シゲルとの対話
本日二話目
キリが良い、というよりは次の話が長いのでラストです
「すまなかった。ミクルには単純にキミが霊視官補佐から昇格したことだけを伝えるようにと伝えたつもりだったのだが」
開口初めからシゲルはしっかりと頭をリクに対して下げた。もっとも隣のミクルの頭を押さえつけながら・・・ではあるが。
「ああ、その件はなかったことにしてください」
「いや、しかし・・警察上層部の判断でね。組合・・・というかレイジさんの許可も得ている。私もキミを霊視官にするのには賛同している。もっと君にこれから活躍してもらいたいのだ」
「ですから、無かったことにしていただきたい。そもそも組合(世界霊視能力者管理組合)から私は何も聞いていませんが?」
「組合についてはミクルから通達が言っているはずだが・・・まだリク君に通知がいっていないだけだろう。(隣でミクルが慌ててコクコクと頷いた)
一応霊視官になりたくない理由を聞いてもいいかね?成年になれば嫌でもキミは霊視官にならなくてはならない。それが早まるだけであるし、今まで以上に給料もよくなるはずだ」
「・・・私は、一高校生である今、そこまで働く気はありません。霊視官となれば今まで声がかかっていなかったところから大量に仕事の依頼が来るでしょう。特例で霊視官になるほど優秀な霊視官となればなおさらです。しかも住宅手当も切れる。そうですよね」
「・・・では、こちらの方で仕事がこれ以上増えないように調整しよう。追加して住宅手当も約束する。確かに、我々の中にはキミにもっと働いてほしいという意思があったのは確かだが・・・こうなってしまっては致し方ない。キミがこの国からいなくなる方が、損失がでかいからな」
「周囲に騒がれるのも嫌なのですが・・」
「その辺はこれから交渉しよう。
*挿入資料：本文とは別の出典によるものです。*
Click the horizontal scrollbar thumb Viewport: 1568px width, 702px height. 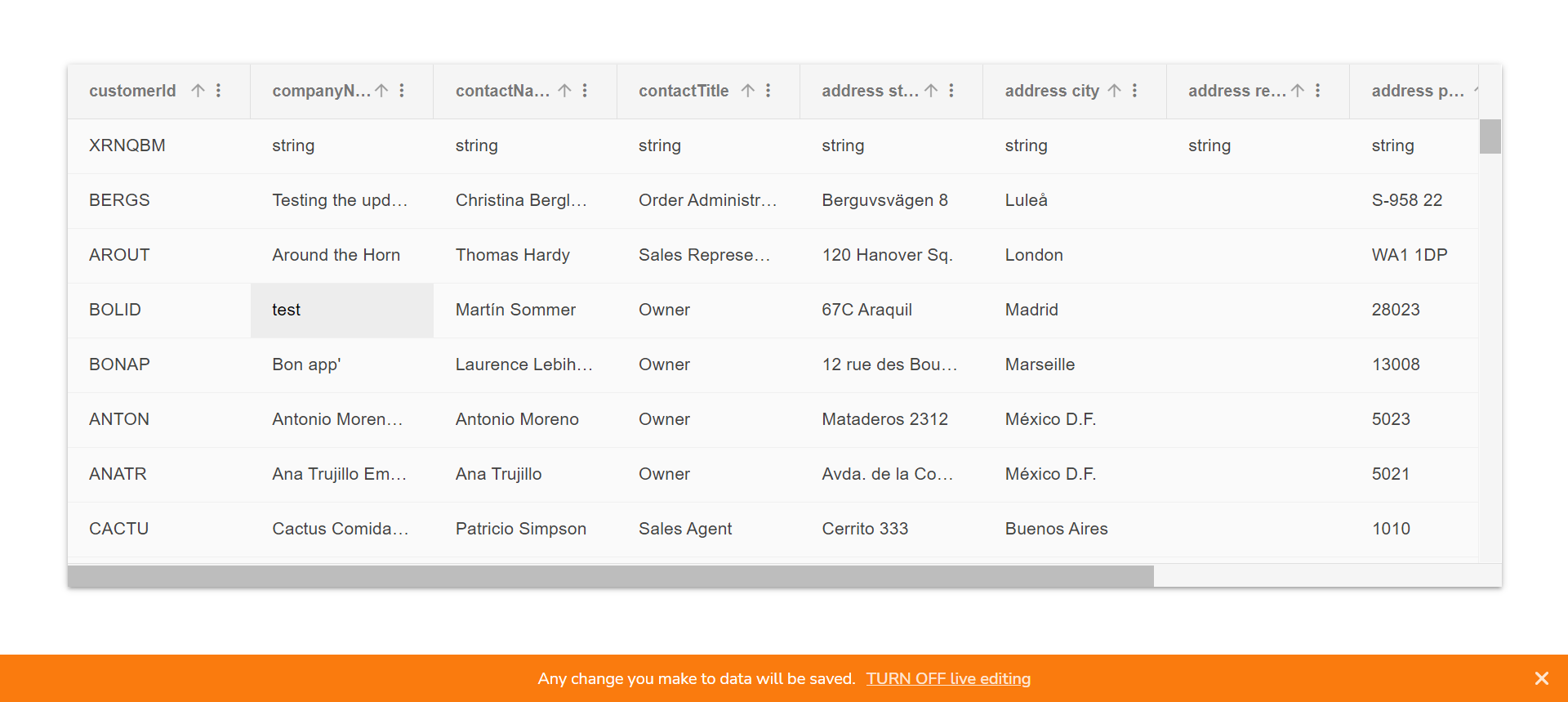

こちらは賠償金を払う用意があるし、なんなら思念波遮断フィルタ(霊視能力を下げるフィルタ。高位の霊視能力者が、自身の霊視能力によって、周囲の人の感情に当てられないようにするもの)を組合に言って支給させる。
もっとも、これは全ての霊視官、および霊視官補佐に言えることではあるがね」
「護衛に四六時中付きまとわられるのも嫌なのですが・・・」
「その件だが・・・怪我の功名とでもいうべきか、おそらく、キミの今回の一件を上層部に報告すれば、護衛の人数や時間は減らせるだろう。
ミクルの暴走とはいえ(ミクルがぶんぶんと首を振った。おそらく師匠のレイジの暴走だと言いたいのであろうが、シゲルはそれを察したうえで無視した)8人もの手練れの襲撃者を撃退したわけだからな。護衛はそれほど要るまい」
「ハア・・・それもそれで周囲に絡まれそうですが・・で?ヒカルさんが護衛の予定なんですよね?」
「ああ、表向きはね。ごつい護衛が良いというのであれば別に用意するが・・・」
「いえ、結構です。代わりに結界の魔道具をお願いしたいのですが」
「かまわない」
シゲルはジッとリクのことを見つめた。なにがなんでもリクのことは離さない。そんな目をシゲルはしていた。
「・・・・ハア。今回の一件、とりあえず後でお金の話はするとして、一応これ以上はいいです」
「そうかい。よかっ・・」
「ですが、これはシゲルさん個人への貸しとしておきます。あくまで霊視官になる際の条件のすり合わせと、襲撃の件の保証がこれで終わった。それでいいですか?」
リクはシゲルがホッとしそうになったところで不意打ちをかけた。
リクの言った最後の条件は、実のところ最後通告でもある。シゲルがこの条件を飲まないのであれば、リクは今までの話を全てなかったことにするつもりだった。
だから簡単に霊視官になることを認めたのだ。そのことをシゲルもちゃんと理解したのであろう、シゲルはリクの目をしっかりと見て頷いた。
ヒカルはようやくこの気まずい場違いな場所から解放されると知ってホッとしていた。ミクルはそれとは反対に死んだ魚のような目をしていたが、その場にいる誰もがそれを無視していた。
帰り際、シゲルが不意に言った。もしかしたら先ほどの不意打ちの仕返しかもしれない。
「キミは、多才だな・・・・交渉事にも向いているようだし。その気があるなら私が後見人になるが、どうかね?」
「やめてくださいよ、本当に」
本当に嫌そうにしたリクに対して、シゲルはハハハと軽く笑いながらリクの家を去るのであった。